By Giana Magnoli

Noozhawk Managing Editor

The late heiress Huguette Clark’s doll collection will be auctioned off in Goleta in January to benefit the Bellosguardo Foundation.

Clark died in 2011 at age 104 with a $300 million fortune, and in her will she created a foundation to foster the arts.

She gifted her grand estate at 1407 E. Cabrillo Blvd. in Santa Barbara to the foundation, and after years of probate and tax issues, ownership was transferred in late 2017.

Stuart Holbrook, president of Theriault’s auction house, said Clark’s collection will be auctioned on Jan. 11. The collection of 1,000-plus dolls includes about 400 being auctioned, minus the 30 to 40 dolls that will be displayed at the Santa Barbara estate, he said.

“We’ve been working with (the foundation) and have established our vision and their vision, understanding that dolls are an important part of the legacy and life of Huguette,” he said.

Holbrook said he has visited Bellosguardo several times recently and seen the improvements — presumably to make it ready for the public.

“It’s a time capsule basically of a gilded life, and these homes that are truly spectacular,” he said.

Clark’s passion for music is shown in her collection, and Holbrook incorporated some mechanical dolls — including a ballet dancer and one that plays a harp — into the estate’s music room.

Theriault’s moved its annual auction to The Ritz-Carlton Bacara in western Goleta to honor Clark’s collection, according to Holbrook.

He said some of the dolls will be displayed in an exhibit open to the public the day before the auction, from 3 to 5 p.m.
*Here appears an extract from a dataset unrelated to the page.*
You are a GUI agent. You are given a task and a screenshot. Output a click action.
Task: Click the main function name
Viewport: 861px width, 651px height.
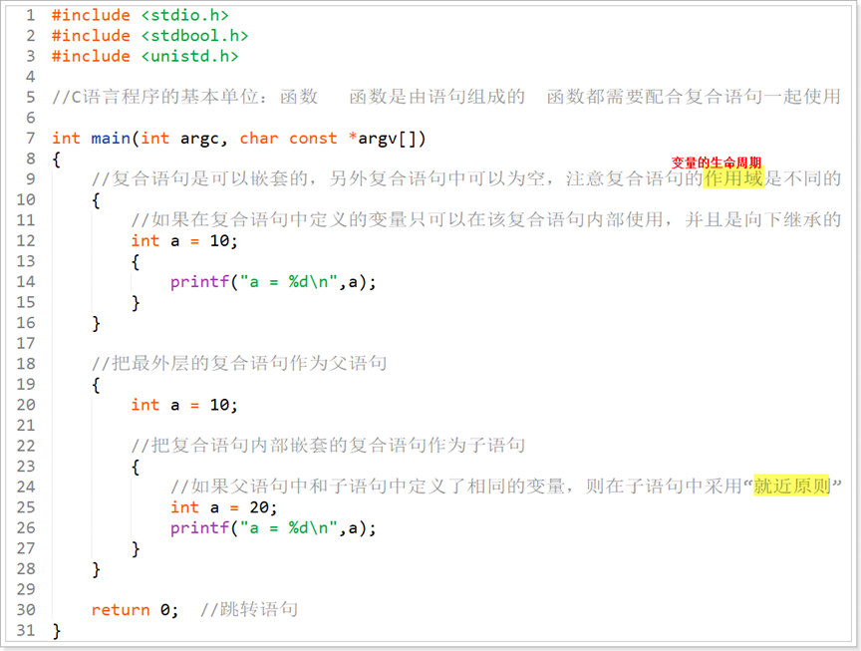pyautogui.click(x=111, y=138)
Jan. 10. The public exhibit will also be open from 9 to 11 a.m. Jan. 11, and the auction will start at 11 a.m., exclusively for Clark dolls.

Members of the public are welcome to stay and watch the auction, although it may be standing-room-only, Holbrook said.

Clark is “beloved in the doll world,” he added. “Collectors are flying in from around the world for this.”

He said the popularity of her collection is drawn from her unique life.

“Yes, the dolls are fabulous … But overall, the greatest part of this whole collection is the story of Huguette,” he said.

A few 19th-century French dolls wear custom clothing made by couture fashion house Christian Dior, which Clark requested in the 1960s.

“That is a very unique thing,” Holbrook said. “Who can talk to Dior in Paris and have them actually do this? And they did.”

The doll collection was gifted to the Bellosguardo Foundation in 2014, when Theriault’s appraised it at $1.7 million.

Holbrook said at the time that he and others at the company had exchanged notes and doll catalogs with Clark, one of their biggest collectors, for decades without knowing who she was, since she always contacted them through attorneys.

He said Clark mostly purchased French dolls from the 19th century, though she did buy some Japanese dolls and even some unique Barbie dolls.

Clark was the daughter of copper tycoon and Idaho Sen. William Clark, who made his fortune from mining, banks and railroads. She lived at Beth Israel Medical Center in New York for the last decades of her life, and she reportedly had not visited the Santa Barbara estate for 50 years.

That property, as well as a lavish Fifth Avenue apartment in New York City and a home in Connecticut, was kept ready for a visit at a moment’s notice.

Many of the Clark family’s fine art collection, furniture and other belongings have been auctioned to fund the settlement for the will, and the Christie’s auction in 2014 raised almost $8.5 million.

The Bellosguardo Foundation was created, and then-Santa Barbara Mayor Helene Schneider nominated members to the board of directors. Her former political consultant, Jeremy Lindaman, is president and working as the executive director for the estate.

Other than a fundraiser last year, with $1,000-plus tickets, the public has not had much of a glimpse into the estate or the foundation’s plans.

The Bellosguardo Foundation “is committed to both honoring the Clarks’ past and building a future where the estate can be enjoyed by all as a focal point for the arts,” according to its website. “Realizing that future will take time and commitment, but the fruits of that labor will be well worth the effort.

“Be it coming up to enjoy a family picnic by the rose garden, delve into the estate’s history, view art from institutions around the world or take in a jazz recital on the lawn, Bellosguardo will become a new home for art, music, history and culture on the California coast.”

Bellosguardo is a 23½-acre property with an assessed value of $51.7 million for the 2019-2020 year, according to the Santa Barbara County Assessor’s Office.

The 21,666-square-foot mansion, built in 1936, has nine bedrooms, 10 bathrooms and 13 fireplaces.

Annual property taxes were about $20,000 per year before Clark’s death because of Proposition 13, but when it transferred ownership to the Estate of Huguette M. Clark upon her death, payments jumped dramatically, according to Assessor’s Office records. Property tax payments of $270,140.35 were made on Dec. 10, 2018, and April 10 this year, with the next payment of $274,006.21 due by Dec. 20.